3BDO

Kinase experiment:

Total protein is obtained from HUVECs by using of IP lysis buffer after treatment with rapamycin (10 μM), 3BDO (60 μM) or both for 6 h. After centrifuging at 4°C, the supernatant is collected and incubated with protein A/G agarose beads and TIA1 antibody or normal mouse IgG as a control at 4°C overnight. The beads are washed 3 times with IP lysis buffer and then eluted with 4×SDS loading buffer. Ser phosphorylation is detected by western blot assay with Ser phosphorylation antibody[1].

Cell experiment:

HUVECs are isolated from umbilical cords and cultured in M199 medium with 20% (v/v) fetal bovine serum and 10 IU/mL fibroblast growth factor 2 (FGF2) in a humidified incubator at 37°C with 5% CO2. Cells up to passage 10 are used for experiments.
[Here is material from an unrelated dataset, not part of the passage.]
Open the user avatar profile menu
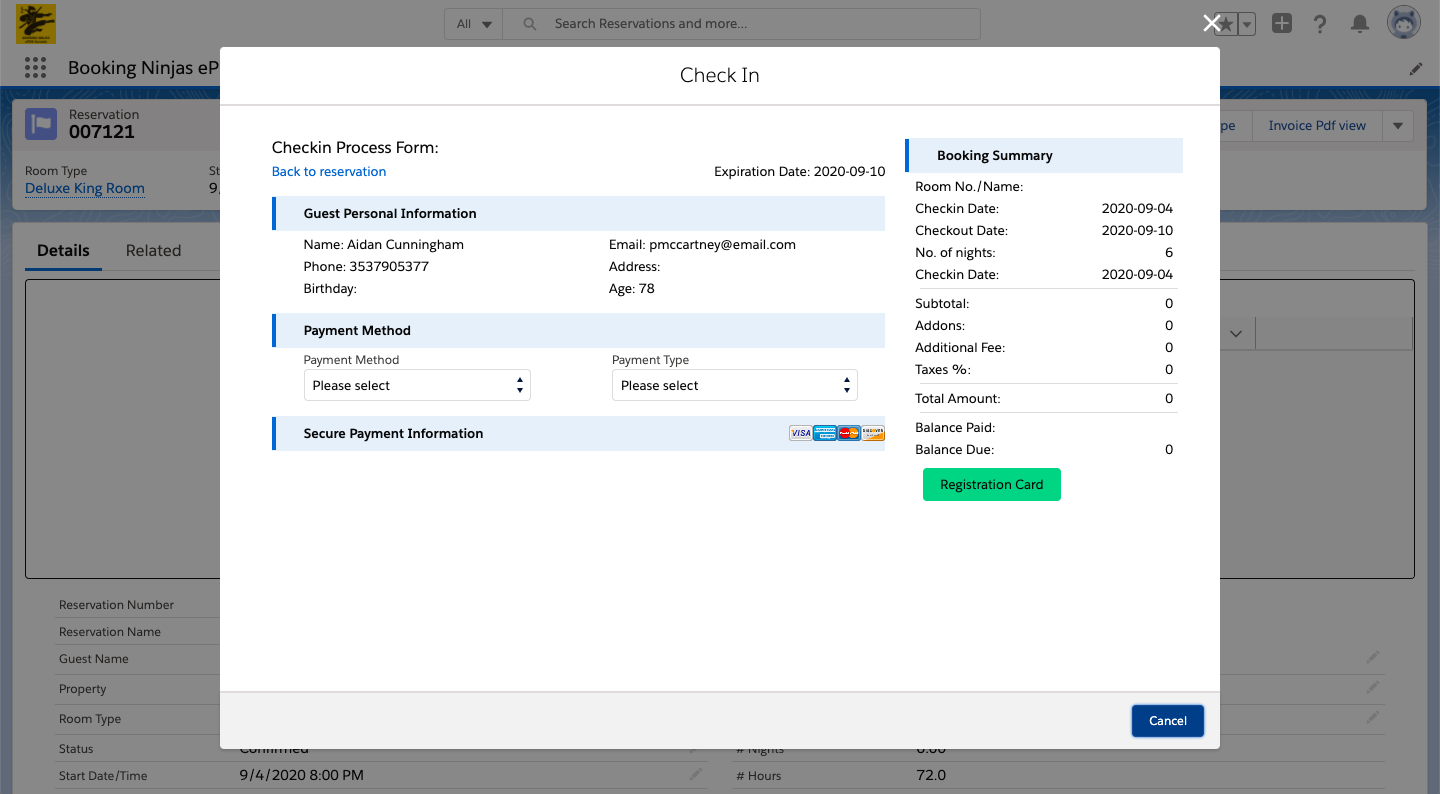1440x794 pixels. coord(1404,23)
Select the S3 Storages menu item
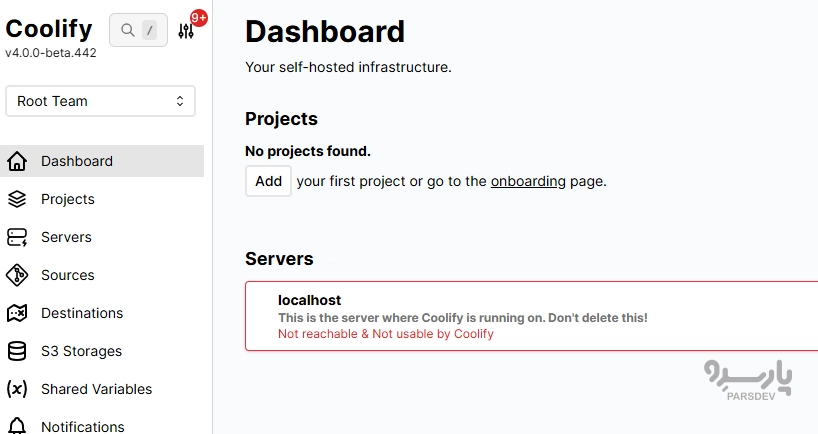The image size is (818, 434). pyautogui.click(x=81, y=351)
When HUVECs are grown to 80% confluency, HUVECs are treated with DMSO or 60 µM 3BDO for 24 h, then total RNA is extracted[1].

Animal experiment:

Male apoE-/- mice (8 weeks old) are used in this study. ApoE-/- mice are fed an atherogenic diet (containing 21% fat and 0.15% cholesterol). To avoid the potential confounding effects of variation among batches of diet, a single batch is reserved and used throughout the experiment. Mice at 20 weeks older are divided into 3 groups for treatment (n=8 mice/group) for 8 weeks: control (DMSO), low-dose 3BDO (50 mg/kg/d; 3BDO-L) and high-dose 3BDO (100 mg/kg/d; 3BDO-H). The body weight of mice is measured every week during 3BDO injection. Blood samples are taken from the inferior vena cava, and animals are killed by exsanguination[2].

References:

[1]. Ge D, et al. Identification of a novel MTOR activator and discovery of a competing endogenous RNA regulating autophagy in vascular endothelial cells. Autophagy. 2014 Jun;10(6):957-71.
[2]. Peng N, et al. An activator of mTOR inhibits oxLDL-induced autophagy and apoptosis in vascular endothelial cells and restricts atherosclerosis in apolipoprotein E / mice. Sci Rep. 2014 Jul 1;4:5519.